**EXERCISE OBJECTIVE**
Reproduce the opening lines of the records exactly, please, stopping after the line that contains "[29/05/26 LEKEITIO] (135, 1460)".

**Pixel coordinate grounding data**
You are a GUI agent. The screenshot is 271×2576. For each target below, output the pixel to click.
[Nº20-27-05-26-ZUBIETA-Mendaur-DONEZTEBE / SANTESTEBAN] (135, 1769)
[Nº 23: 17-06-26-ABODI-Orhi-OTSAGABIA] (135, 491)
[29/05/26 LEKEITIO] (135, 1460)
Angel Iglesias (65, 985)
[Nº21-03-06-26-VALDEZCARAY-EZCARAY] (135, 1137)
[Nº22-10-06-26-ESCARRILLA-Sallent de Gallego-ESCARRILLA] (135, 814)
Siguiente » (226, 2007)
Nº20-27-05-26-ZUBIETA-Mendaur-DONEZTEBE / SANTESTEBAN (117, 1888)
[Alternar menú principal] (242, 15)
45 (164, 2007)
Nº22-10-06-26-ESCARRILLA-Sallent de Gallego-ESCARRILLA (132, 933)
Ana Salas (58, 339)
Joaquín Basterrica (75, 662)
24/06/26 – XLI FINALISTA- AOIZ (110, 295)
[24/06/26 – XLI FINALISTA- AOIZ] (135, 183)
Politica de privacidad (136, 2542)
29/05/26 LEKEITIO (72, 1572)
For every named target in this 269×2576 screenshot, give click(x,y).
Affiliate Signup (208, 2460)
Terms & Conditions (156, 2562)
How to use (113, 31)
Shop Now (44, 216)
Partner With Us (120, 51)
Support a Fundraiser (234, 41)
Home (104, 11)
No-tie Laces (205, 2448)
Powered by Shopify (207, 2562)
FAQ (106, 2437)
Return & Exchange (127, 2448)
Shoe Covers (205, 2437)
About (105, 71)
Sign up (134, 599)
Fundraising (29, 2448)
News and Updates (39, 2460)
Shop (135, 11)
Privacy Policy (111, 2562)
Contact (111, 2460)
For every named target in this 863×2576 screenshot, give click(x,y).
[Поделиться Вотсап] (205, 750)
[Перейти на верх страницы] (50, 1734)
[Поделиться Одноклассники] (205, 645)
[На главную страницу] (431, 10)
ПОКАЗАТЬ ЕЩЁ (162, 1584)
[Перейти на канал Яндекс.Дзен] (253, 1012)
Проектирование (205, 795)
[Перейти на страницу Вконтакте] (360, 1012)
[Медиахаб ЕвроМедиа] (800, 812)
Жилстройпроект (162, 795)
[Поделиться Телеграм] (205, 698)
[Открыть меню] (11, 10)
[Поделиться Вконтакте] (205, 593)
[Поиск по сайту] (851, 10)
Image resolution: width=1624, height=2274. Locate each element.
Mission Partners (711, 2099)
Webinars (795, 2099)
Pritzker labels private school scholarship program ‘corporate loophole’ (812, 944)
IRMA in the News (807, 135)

**RESULT OF THE TASK**
You are a GUI agent. The screenshot is 271×2576. For each target below, output the pixel to click.
[Nº20-27-05-26-ZUBIETA-Mendaur-DONEZTEBE / SANTESTEBAN] (135, 1769)
[Nº 23: 17-06-26-ABODI-Orhi-OTSAGABIA] (135, 491)
[29/05/26 LEKEITIO] (135, 1460)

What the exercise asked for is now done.